The latest battleground involves the Federal Trade Commission's review of children's online information privacy and surfing habits.
"At this critical juncture, consumers' confidence and trust will be won or lost by businesses both large and small depending on how we act now using personal identification information," says ePrivacy Group, senior vice president and Los Angeles office managing director Michael Miora.
Part of the controversy stems from the uproar in 1999 over online advertising company DoubleClick's acquisition of direct-marketer Abacus Direct Corp., which made it possible for DoubleClick to link cookies that track users' Web activity anonymously with people's names and addresses in Abacus' database-generally without user knowledge.

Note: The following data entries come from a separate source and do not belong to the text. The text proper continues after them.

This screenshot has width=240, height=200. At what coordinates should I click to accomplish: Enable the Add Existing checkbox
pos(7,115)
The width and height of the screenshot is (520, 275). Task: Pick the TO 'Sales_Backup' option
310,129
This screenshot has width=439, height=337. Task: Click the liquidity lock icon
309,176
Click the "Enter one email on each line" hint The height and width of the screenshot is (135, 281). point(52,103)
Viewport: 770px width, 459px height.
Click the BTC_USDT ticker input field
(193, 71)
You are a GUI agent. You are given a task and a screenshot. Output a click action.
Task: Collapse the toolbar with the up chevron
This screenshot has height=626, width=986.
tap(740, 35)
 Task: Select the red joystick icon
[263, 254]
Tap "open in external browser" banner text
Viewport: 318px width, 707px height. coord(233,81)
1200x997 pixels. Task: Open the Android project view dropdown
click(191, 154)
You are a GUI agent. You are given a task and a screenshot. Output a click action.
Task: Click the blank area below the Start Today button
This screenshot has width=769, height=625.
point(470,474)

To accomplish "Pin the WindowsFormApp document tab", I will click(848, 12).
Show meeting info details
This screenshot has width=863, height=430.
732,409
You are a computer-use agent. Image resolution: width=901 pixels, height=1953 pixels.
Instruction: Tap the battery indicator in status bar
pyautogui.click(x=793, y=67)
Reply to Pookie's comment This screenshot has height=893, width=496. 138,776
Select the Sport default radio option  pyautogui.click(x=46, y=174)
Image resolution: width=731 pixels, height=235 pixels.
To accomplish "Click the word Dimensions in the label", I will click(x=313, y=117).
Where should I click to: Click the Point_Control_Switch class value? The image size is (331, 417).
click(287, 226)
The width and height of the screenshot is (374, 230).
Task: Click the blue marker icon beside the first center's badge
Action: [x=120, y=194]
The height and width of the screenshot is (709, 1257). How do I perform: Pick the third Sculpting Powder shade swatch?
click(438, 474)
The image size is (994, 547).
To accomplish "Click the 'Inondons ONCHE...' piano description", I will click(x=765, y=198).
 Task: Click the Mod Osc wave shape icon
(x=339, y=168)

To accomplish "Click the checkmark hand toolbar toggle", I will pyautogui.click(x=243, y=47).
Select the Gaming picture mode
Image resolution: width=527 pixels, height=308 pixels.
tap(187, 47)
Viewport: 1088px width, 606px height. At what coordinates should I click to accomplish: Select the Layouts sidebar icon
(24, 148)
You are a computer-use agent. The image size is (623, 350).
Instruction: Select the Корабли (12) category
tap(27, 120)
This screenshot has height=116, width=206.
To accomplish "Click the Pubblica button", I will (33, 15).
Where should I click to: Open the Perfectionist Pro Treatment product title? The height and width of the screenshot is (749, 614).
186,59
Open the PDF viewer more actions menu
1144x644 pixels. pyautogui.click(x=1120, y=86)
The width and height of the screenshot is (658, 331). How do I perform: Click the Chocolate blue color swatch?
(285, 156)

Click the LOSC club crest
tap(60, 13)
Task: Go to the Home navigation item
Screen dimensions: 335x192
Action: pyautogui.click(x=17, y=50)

A sampling of next month's panelists tend to agree that users' wishes should be respected and that Web sites should give users a choice to opt out of having their purchasing or subscription information stored and used.
Brad Templeton, chairman of San Francisco-based Electronic Frontier Foundation (EFF) says that destroying customer records makes it impossible for those records to be subpoenaed, thus providing the ultimate in user privacy. He says the model of "putting a quarter in a box to anonymously buy a newspaper" still holds merit in the Internet privacy debate.
Still, consumers at this time don't seem to be overly obsessive about the privacy issue. A May 2001 consumer survey from the Personalization Consortium found that 56 percent of respondents says they are more likely to purchase from a site that allows personalization, and 63 percent are more likely to register at a site that allows it.
According to the consortium, the survey also showed that 82 percent of consumers are willing to provide such personal information as gender, age, and ethnicity if the site will remember their preferences and personal information.
At this juncture, though, "most of the tracking that goes on now is anonymous," says Dave Yovanno, vice president of sales and marketing at ValueClick, a company that helps small to mid-sized Web sites gain brand recognition with large advertisers.
Yovanno says, though, that it is difficult to derive important customer information-such as whether someone is male or female-by the anonymous method of caching information about a user's Web activity in a cookie.
"Where personalization like this really becomes important is in customer relationship management and customer retention," says Yovanno.